La propuesta de Guedes generó un aluvión de artículos a favor y en contra publicados en Nature Ecology and Evolution y en el portal ResearchGate.

Uno de ellos, firmado por científicos latinos defendía que, aunque la mayoría de las especies tropicales latinoamericanas llevaban epónimos europeos, ahora son los ‘no europeos’ los que están nombrando especies, por lo que, revocar la medida, volvería a perjudicarles.

Y un artículo publicado en BioScience, liderado por botánicos españoles y respaldado por 1500 científicos, planteaba que la función de la nomenclatura biológica «no es reparar el desequilibrio social», y emplazaba a trasladar el debate al Congreso Internacional de Botánica, que cada seis años revisa su código y que el verano pasado se celebró en Madrid.

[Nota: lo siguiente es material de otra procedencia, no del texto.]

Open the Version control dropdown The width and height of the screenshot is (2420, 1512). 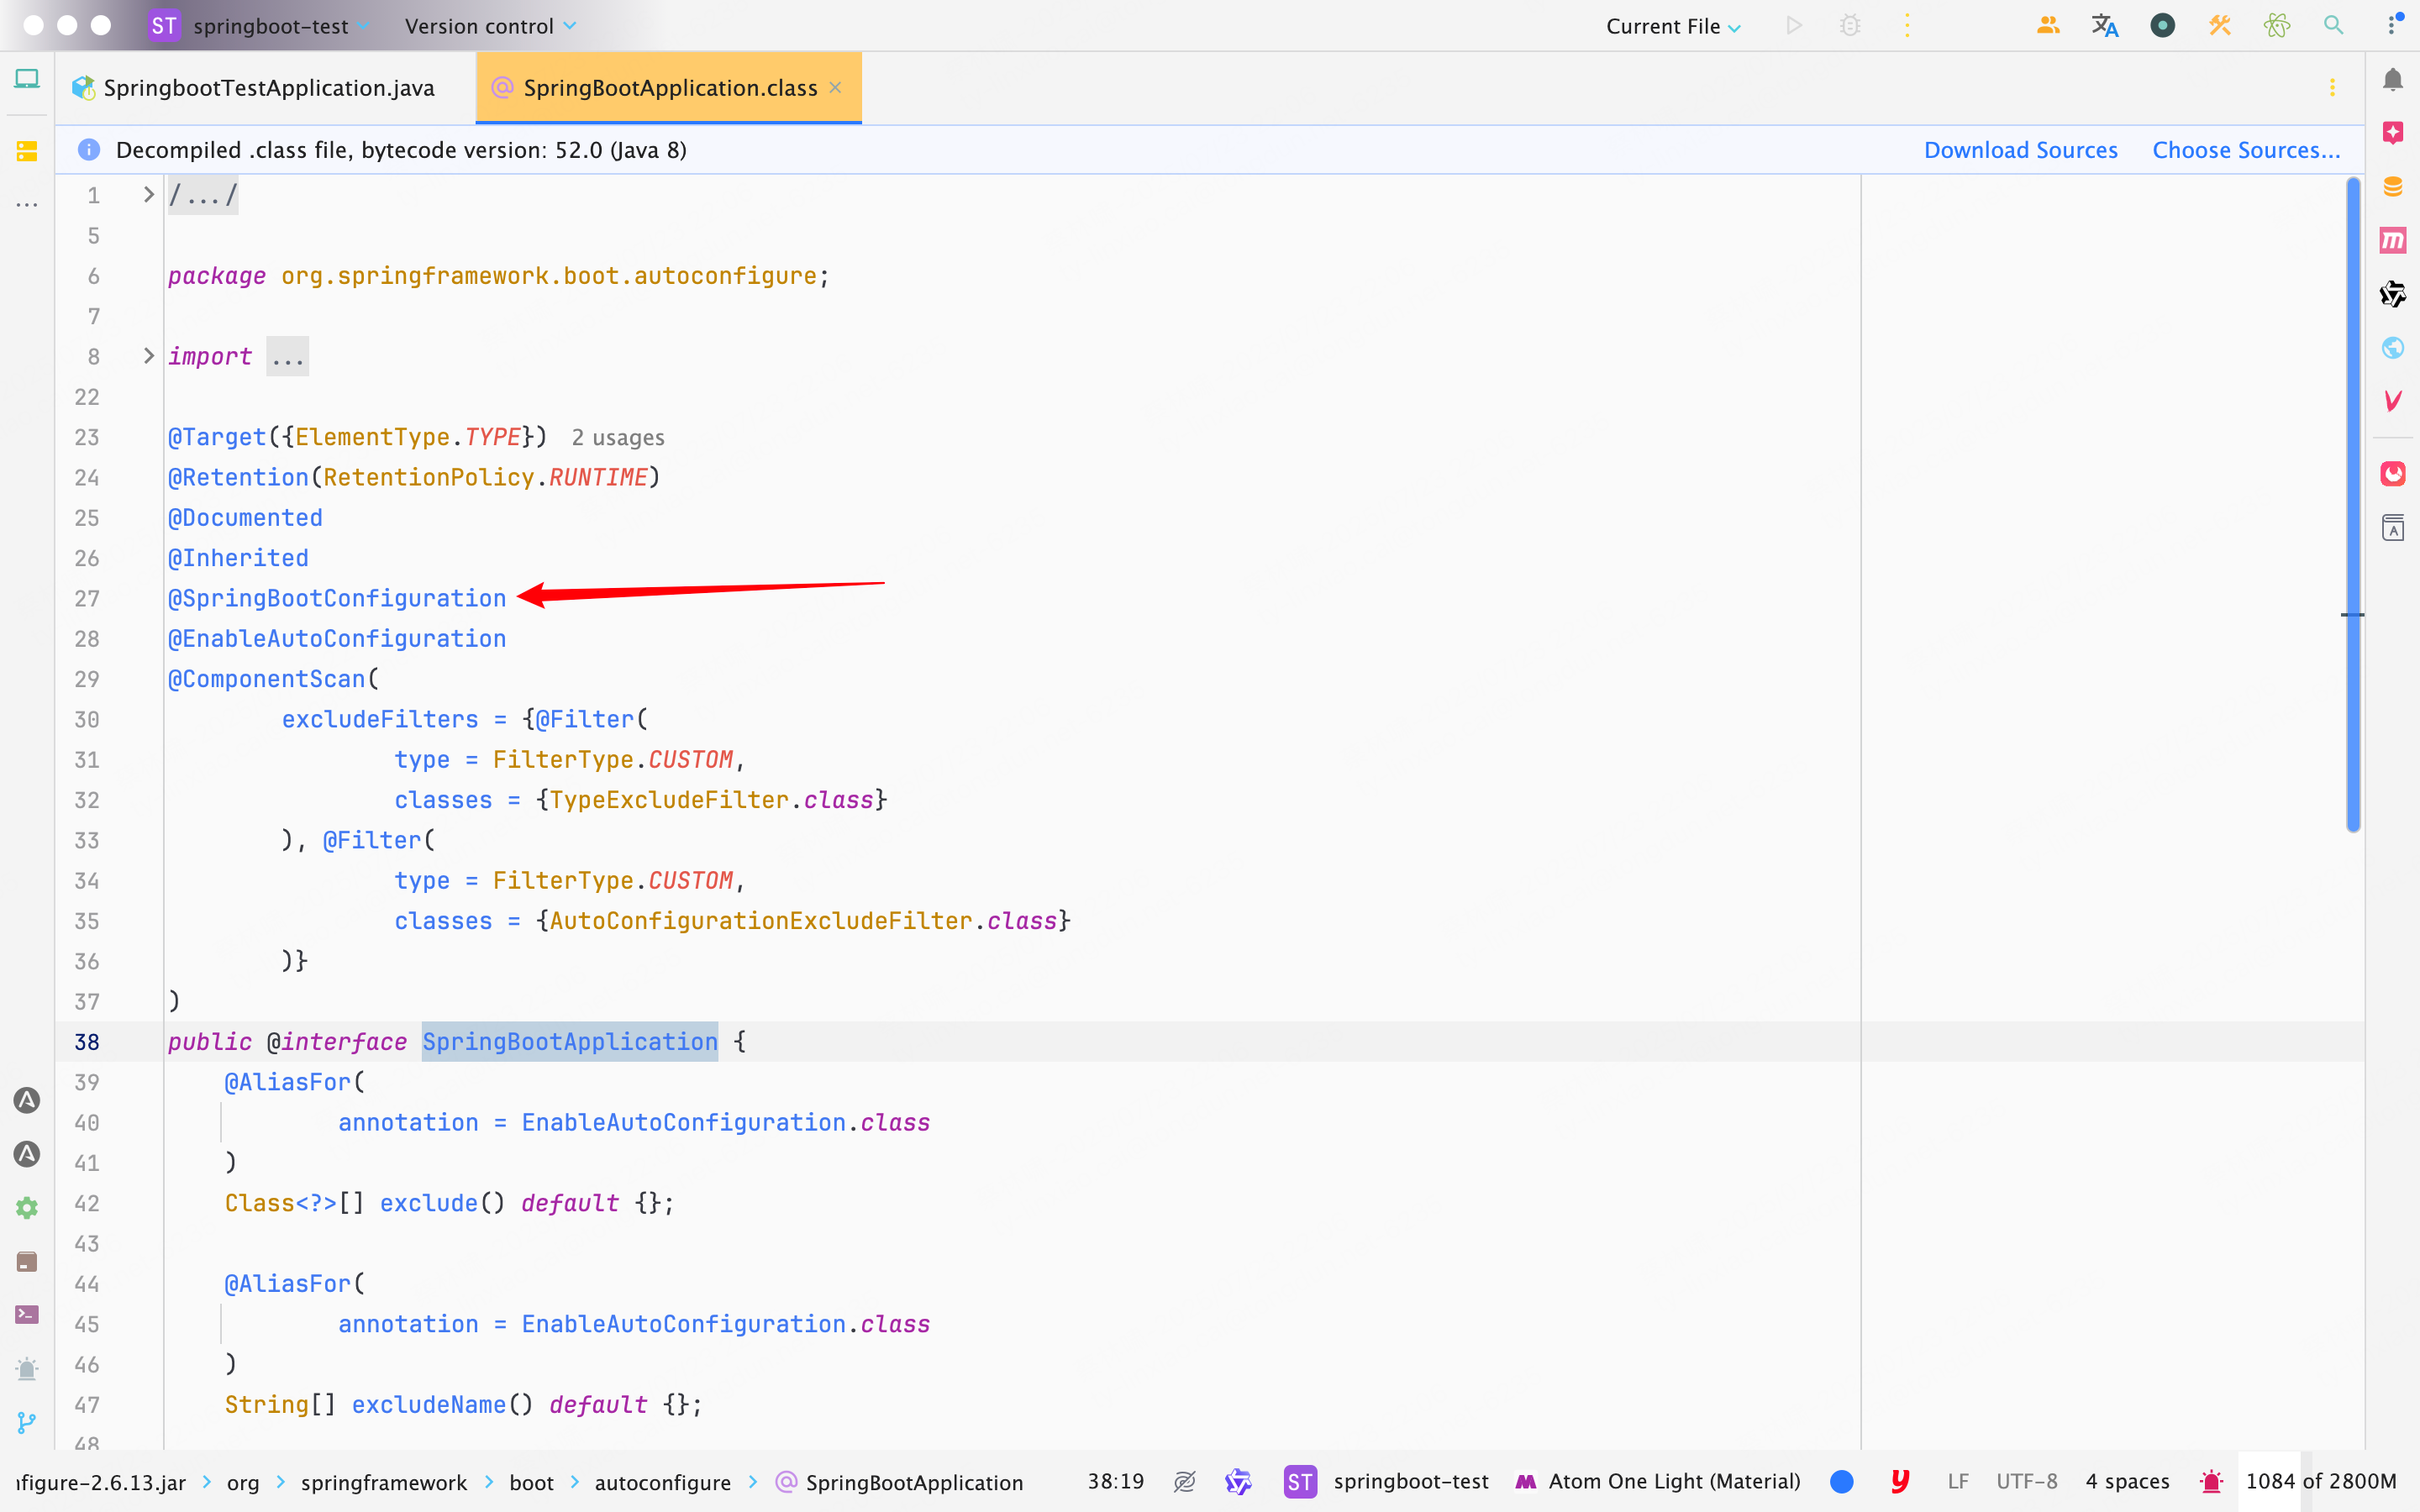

Para estos científicos, además, eliminar los nombres de personas pondría en peligro la estabilidad taxonómica y dificultaría las investigaciones «incluso aunque se buscasen sinónimos, que no siempre los hay. Revisar ahora todos los nombres del pasado sería demasiado disruptivo», resume a EFE Sonia de Molino, investigadora de la Universidad Rey Juan Carlos (URJC) y firmante del texto de BioScience.

El nuevo Código Madrid de botánica

Finalmente, en julio de 2024, los 3.000 asistentes al congreso encargados de discutir y votar las propuestas recogidas desde el anterior congreso acordaron rechazar los nombres científicos de plantas, algas y hongos con connotaciones insultantes publicados a partir del 1 de enero de 2026 (para evitar «un enorme trabajo retroactivo»), y crear un comité para revisar los nuevos nombres.

Con una excepción, eliminar el término ‘Kaffir’ (cafre en inglés) y sus derivaciones (cafra, caffra, cafrorum y cafrum), que durante décadas se han utilizado para designar muchas plantas de África. El Congreso acordó eliminar la ‘c’ de los nombres y dejarlos en afra, affra, afrorum y afrum, una medida que afectó a unas cuarenta especies.